Given entries:
-=-=-=-=-
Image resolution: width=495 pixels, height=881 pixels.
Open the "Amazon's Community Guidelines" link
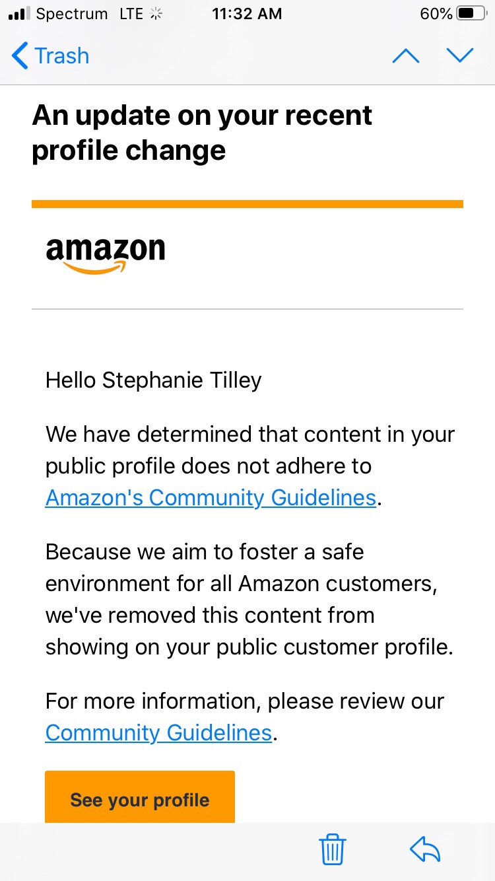point(211,497)
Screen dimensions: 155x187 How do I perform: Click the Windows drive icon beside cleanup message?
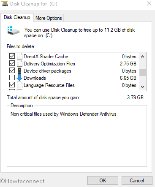point(13,30)
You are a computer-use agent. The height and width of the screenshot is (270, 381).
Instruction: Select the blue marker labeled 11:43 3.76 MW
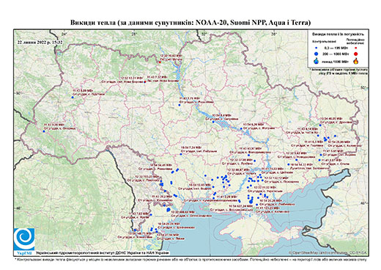[x=180, y=105]
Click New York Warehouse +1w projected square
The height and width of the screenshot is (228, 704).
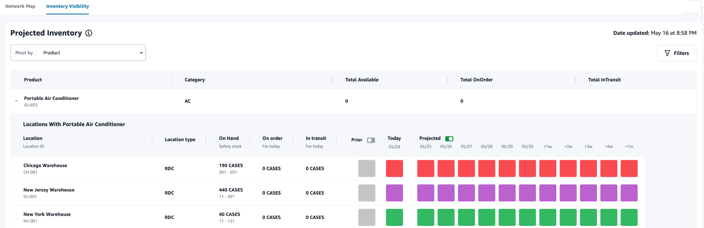[548, 217]
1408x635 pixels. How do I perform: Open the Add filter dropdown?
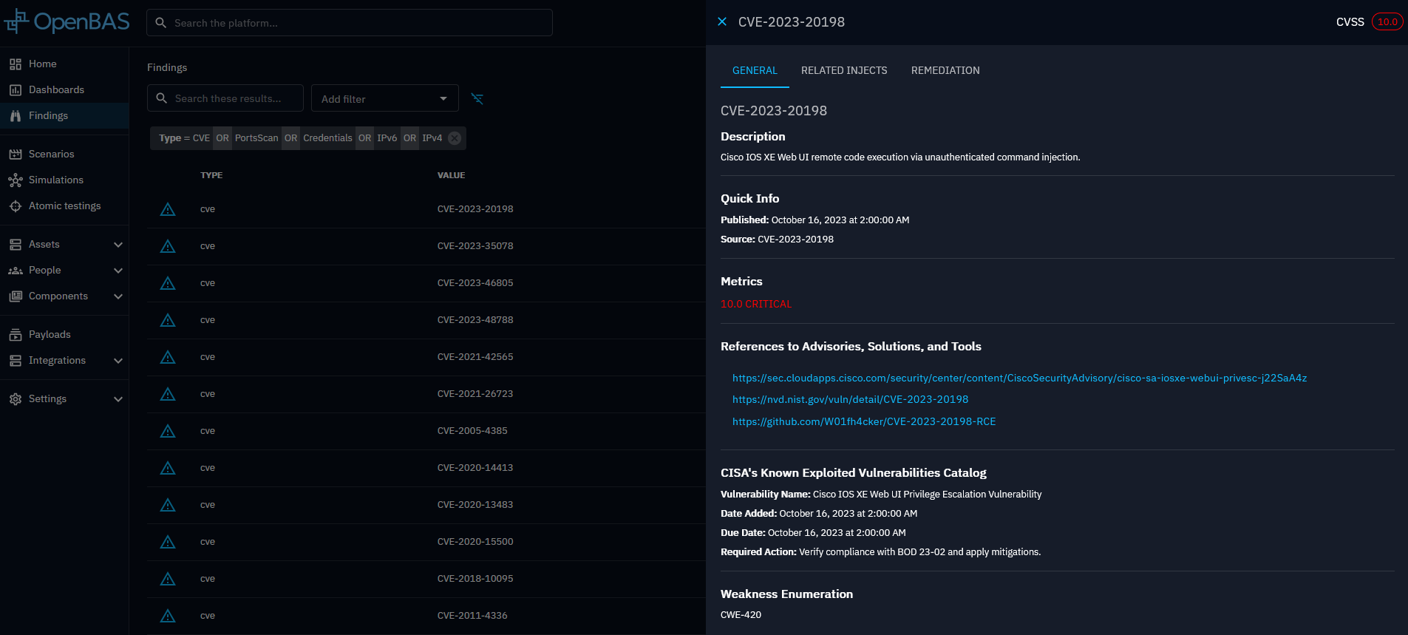(384, 99)
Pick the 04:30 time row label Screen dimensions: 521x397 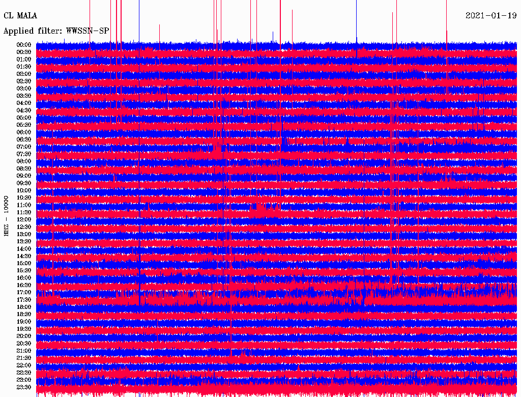24,110
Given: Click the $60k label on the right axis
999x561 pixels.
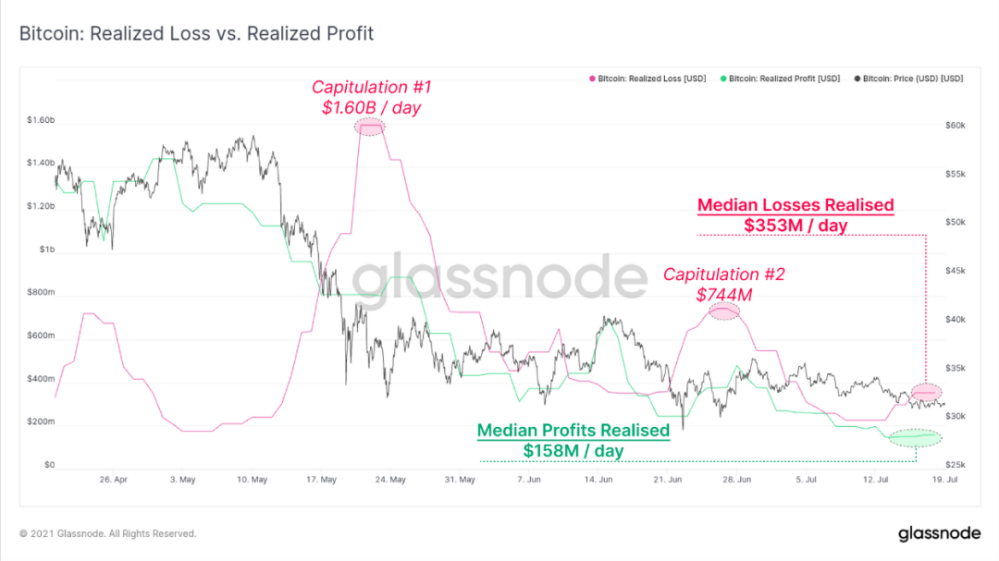Looking at the screenshot, I should click(x=955, y=126).
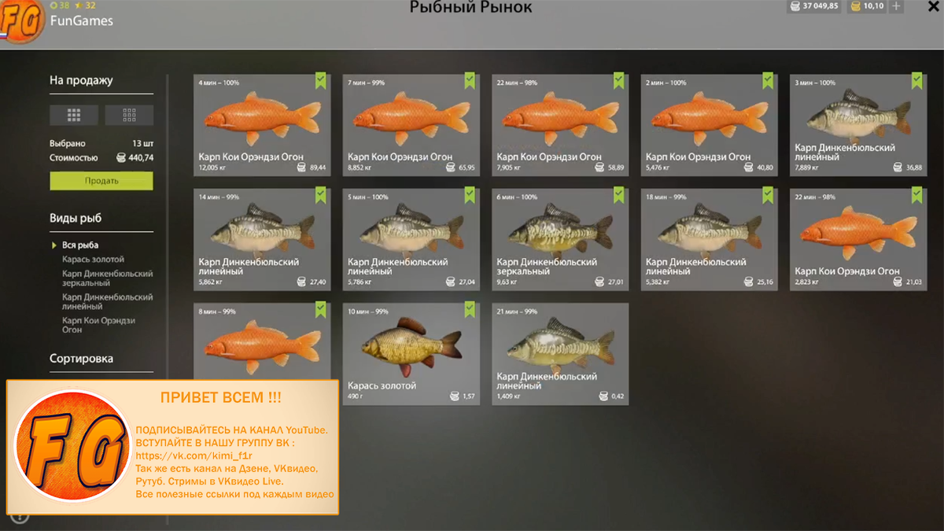Click the plus icon to add gold
The width and height of the screenshot is (944, 531).
tap(897, 6)
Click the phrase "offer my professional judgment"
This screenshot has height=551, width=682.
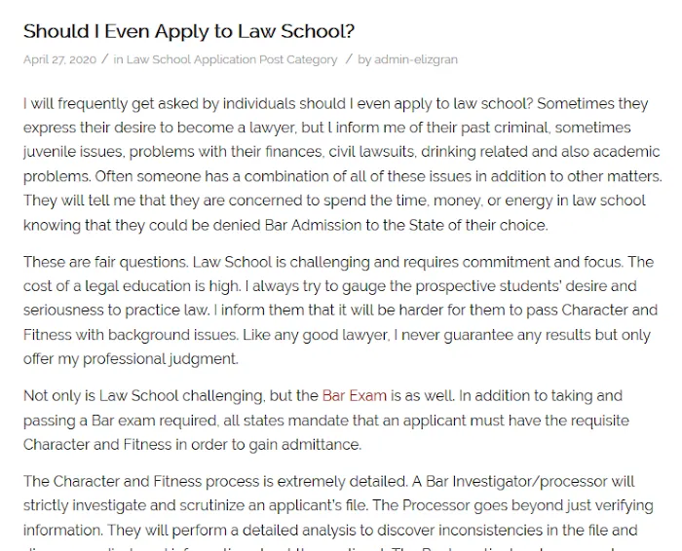(x=130, y=359)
-=-=-=-=-
Work request: Would you reproduce the lines from the one with "Click the phrase" through the final line of the data above, exactly and only those, without any pictures?

Your response:
Click the phrase "offer my professional judgment"
This screenshot has height=551, width=682.
(x=130, y=359)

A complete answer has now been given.